Durante a celebração de Domingo de Ramos na Praça de São Pedro, o Papa Leão XIV fez duras críticas ao uso da religião como justificativa para conflitos armados. Em discurso diante de milhares de fiéis no Vaticano, afirmou que “Deus não escuta as orações daqueles que fazem guerra, mas as rejeita”.
Defesa da paz marca início da Semana Santa
Em sua primeira Semana Santa como líder da Igreja Católica, o pontífice — primeiro nascido nos Estados Unidos — reforçou que “Deus rejeita a guerra” e que ninguém pode utilizá-Lo para justificar ações militares.
Analistas interpretaram a declaração como uma possível resposta indireta a discursos políticos, incluindo posicionamentos ligados ao ex-presidente Donald Trump.
Referência ao pacifismo
Durante a homilia, o papa citou Antonio Bello, conhecido por seu ativismo em defesa da paz e por críticas à Guerra do Golfo, reforçando a tradição da Igreja em promover o diálogo entre os povos.
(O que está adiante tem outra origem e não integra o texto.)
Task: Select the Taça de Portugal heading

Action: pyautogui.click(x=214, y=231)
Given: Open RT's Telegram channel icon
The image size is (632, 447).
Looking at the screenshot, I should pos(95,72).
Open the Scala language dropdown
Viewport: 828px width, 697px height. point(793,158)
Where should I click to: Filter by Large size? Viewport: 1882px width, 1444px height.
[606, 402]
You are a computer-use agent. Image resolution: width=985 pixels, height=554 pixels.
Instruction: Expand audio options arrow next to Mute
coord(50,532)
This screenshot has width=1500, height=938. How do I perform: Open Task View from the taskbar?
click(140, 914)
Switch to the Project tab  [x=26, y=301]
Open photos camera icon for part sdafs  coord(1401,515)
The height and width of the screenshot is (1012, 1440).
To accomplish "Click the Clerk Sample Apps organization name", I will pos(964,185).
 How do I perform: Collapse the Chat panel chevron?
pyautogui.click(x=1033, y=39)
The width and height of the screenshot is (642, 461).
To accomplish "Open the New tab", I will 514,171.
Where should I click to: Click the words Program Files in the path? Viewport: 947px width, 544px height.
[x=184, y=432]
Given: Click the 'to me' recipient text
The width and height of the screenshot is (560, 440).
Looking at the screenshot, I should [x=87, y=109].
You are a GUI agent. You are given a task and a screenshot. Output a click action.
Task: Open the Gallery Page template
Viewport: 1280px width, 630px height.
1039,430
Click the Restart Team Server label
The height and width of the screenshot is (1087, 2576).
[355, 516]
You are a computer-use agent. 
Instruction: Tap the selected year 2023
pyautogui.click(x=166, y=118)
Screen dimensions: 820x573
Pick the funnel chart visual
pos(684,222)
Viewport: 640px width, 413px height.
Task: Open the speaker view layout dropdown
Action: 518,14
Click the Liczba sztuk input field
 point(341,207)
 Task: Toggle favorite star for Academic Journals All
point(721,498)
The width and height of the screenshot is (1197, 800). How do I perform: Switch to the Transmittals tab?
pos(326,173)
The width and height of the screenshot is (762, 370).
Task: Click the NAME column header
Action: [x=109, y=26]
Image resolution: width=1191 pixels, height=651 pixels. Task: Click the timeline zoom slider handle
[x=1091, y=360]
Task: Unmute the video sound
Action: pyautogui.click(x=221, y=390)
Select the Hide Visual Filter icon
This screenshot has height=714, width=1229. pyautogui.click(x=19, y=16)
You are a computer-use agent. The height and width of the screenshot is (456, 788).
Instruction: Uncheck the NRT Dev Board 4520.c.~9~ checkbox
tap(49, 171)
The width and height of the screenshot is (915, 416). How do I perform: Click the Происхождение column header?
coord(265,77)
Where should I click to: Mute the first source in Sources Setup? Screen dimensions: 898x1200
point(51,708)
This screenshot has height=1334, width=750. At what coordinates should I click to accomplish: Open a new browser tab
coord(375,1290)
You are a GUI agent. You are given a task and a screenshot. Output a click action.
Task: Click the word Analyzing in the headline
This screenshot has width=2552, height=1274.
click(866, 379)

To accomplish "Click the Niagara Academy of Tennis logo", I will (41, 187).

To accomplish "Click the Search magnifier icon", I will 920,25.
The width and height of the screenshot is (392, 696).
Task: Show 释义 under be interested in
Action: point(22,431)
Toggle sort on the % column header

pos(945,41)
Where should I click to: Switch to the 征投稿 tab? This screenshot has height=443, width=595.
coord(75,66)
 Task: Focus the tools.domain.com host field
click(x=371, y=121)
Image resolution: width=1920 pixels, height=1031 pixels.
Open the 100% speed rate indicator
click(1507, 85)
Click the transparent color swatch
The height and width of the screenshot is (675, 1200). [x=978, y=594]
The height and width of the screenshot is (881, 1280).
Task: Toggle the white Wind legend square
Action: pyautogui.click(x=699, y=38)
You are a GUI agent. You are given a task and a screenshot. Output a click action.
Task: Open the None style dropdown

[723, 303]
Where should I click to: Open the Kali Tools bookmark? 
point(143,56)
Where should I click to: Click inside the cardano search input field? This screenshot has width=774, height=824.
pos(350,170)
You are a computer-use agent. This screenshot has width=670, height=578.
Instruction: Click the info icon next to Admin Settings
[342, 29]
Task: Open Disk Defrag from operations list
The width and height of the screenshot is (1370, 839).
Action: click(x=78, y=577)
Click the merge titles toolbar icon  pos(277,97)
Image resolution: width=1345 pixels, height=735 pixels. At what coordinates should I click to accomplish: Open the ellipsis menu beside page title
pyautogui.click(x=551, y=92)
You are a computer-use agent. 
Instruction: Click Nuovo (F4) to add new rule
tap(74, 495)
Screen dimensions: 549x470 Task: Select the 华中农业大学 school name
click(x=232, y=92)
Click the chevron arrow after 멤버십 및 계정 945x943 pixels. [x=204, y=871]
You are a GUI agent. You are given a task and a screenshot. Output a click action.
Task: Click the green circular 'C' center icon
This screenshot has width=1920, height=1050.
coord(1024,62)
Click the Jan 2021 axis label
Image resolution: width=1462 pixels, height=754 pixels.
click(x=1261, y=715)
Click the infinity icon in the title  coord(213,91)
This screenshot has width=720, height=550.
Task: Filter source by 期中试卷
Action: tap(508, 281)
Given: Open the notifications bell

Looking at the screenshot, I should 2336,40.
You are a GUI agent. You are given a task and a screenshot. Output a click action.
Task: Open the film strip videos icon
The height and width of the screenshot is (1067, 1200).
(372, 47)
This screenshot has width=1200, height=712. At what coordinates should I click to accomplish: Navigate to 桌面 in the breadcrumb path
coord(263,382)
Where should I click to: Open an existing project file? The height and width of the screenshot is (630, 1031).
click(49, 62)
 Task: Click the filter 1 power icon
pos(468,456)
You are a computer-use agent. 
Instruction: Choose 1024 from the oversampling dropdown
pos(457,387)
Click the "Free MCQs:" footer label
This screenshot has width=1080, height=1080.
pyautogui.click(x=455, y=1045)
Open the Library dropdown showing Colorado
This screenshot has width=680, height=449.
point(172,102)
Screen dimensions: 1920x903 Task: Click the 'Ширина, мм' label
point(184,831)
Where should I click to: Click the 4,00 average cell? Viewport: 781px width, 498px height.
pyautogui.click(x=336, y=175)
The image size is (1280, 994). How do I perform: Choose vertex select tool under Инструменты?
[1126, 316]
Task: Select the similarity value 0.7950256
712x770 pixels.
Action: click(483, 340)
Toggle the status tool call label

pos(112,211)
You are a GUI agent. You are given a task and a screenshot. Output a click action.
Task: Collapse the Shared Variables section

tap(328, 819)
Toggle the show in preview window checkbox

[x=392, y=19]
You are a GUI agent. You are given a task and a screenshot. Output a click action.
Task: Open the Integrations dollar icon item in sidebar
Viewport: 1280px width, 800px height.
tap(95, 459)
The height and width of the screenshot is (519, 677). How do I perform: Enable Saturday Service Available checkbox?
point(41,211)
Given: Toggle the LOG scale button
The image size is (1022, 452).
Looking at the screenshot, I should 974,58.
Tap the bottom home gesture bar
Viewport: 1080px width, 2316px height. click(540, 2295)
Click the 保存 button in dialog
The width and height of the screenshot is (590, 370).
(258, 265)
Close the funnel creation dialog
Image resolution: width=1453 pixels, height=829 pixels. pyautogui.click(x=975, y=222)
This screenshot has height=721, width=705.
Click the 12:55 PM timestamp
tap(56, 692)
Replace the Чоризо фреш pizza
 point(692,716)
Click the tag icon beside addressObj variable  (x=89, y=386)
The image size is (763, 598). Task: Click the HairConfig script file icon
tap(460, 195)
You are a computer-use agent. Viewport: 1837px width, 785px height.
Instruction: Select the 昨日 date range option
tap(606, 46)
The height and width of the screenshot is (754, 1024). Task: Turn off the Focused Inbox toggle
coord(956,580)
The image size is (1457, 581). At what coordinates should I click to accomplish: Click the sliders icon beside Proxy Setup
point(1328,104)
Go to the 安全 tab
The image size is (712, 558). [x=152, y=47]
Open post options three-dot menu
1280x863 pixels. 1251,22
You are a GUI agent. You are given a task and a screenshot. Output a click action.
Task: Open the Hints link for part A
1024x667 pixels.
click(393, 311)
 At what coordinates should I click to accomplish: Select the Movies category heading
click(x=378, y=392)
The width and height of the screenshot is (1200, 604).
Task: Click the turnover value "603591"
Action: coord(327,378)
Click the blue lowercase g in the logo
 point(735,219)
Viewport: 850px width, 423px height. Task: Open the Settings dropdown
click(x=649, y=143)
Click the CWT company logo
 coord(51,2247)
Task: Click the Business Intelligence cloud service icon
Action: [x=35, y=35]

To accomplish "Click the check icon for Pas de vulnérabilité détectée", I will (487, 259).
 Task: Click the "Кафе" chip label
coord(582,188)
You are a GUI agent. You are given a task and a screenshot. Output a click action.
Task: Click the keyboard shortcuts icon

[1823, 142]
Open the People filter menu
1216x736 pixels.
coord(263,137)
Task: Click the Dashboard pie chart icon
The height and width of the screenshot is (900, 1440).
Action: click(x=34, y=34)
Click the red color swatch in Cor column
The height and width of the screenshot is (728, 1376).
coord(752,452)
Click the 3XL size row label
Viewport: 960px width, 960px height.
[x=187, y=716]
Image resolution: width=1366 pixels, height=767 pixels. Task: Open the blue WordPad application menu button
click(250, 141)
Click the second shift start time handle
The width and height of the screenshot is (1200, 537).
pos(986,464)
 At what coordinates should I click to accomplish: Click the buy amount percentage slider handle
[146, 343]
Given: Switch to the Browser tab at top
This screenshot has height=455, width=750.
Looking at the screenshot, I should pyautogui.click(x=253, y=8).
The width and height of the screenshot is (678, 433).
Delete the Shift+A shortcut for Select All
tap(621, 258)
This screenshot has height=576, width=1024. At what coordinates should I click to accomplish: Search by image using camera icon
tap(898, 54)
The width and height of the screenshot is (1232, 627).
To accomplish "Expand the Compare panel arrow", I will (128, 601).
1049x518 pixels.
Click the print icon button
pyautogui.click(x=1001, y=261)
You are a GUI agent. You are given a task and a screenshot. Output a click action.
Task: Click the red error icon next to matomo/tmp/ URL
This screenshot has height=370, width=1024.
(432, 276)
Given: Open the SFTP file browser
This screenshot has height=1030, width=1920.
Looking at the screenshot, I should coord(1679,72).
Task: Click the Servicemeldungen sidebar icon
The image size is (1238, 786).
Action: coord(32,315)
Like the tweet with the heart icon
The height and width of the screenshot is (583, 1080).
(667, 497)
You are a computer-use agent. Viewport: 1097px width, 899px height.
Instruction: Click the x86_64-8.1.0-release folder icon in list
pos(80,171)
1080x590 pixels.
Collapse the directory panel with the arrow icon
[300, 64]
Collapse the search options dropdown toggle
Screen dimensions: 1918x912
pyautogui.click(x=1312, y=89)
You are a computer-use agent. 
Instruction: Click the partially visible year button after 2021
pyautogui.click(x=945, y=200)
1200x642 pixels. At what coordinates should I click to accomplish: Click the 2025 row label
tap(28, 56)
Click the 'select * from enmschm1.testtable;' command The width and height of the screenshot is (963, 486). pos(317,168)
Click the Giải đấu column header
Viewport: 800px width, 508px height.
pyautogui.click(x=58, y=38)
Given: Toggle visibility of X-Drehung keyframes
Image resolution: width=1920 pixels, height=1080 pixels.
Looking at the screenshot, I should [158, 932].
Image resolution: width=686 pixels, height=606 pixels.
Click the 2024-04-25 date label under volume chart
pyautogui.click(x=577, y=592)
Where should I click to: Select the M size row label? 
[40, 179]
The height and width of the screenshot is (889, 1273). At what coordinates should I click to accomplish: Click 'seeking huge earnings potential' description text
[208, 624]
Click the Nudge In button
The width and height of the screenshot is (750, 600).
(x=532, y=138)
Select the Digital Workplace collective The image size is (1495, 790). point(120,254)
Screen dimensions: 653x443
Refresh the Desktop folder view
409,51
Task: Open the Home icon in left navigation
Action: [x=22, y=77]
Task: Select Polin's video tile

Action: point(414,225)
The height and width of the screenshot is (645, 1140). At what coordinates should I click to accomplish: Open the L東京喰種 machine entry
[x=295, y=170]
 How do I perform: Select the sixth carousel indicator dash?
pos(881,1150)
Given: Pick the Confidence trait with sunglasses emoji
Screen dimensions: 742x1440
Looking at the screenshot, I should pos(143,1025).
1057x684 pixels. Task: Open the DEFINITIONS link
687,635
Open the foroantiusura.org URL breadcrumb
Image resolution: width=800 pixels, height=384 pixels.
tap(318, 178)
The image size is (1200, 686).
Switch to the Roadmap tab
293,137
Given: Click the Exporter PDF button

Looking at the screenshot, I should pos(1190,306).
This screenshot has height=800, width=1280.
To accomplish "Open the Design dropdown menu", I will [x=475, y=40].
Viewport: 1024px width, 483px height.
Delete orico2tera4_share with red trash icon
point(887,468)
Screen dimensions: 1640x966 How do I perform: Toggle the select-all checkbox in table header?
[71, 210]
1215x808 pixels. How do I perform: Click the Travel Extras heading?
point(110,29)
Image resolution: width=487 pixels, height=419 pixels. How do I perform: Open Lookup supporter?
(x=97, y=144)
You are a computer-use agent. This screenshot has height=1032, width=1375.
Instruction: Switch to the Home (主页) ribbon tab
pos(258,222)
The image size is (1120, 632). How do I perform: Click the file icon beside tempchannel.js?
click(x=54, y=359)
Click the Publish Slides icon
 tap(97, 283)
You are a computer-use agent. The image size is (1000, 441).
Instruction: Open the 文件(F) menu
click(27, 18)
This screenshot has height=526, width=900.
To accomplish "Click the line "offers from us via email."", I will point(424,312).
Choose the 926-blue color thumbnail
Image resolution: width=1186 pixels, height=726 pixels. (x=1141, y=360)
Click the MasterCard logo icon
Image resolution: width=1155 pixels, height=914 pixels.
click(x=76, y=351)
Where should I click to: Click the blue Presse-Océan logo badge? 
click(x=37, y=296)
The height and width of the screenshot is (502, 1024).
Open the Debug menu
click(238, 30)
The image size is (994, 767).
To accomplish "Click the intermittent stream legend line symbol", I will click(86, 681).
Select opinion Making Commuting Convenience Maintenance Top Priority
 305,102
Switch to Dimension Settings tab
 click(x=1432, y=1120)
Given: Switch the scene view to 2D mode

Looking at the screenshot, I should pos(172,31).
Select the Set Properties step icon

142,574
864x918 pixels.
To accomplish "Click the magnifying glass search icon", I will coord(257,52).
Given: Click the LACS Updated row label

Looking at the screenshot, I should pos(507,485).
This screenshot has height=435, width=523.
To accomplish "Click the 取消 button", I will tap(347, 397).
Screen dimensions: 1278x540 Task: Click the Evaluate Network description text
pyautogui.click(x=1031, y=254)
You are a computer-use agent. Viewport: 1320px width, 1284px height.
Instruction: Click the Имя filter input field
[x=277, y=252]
Conflitos impactam celebrações religiosas
O discurso ocorre em meio à escalada de tensões no Oriente Médio, cenário que tem gerado preocupação internacional. Em Jerusalém, a tradicional procissão do Domingo de Ramos foi cancelada neste ano.
Segundo o patriarca latino de Jerusalém, Pierbattista Pizzaballa, a decisão reflete o momento delicado vivido na região:
“Devido à guerra, este ano não pudemos vivenciar a tradicional jornada quaresmal em Jerusalém.”
Apelo global por diálogo
As falas do papa reforçam o posicionamento do Vaticano em favor da paz e do diálogo em um momento de crescentes tensões internacionais, reacendendo o debate sobre o uso da religião em discursos políticos e militares.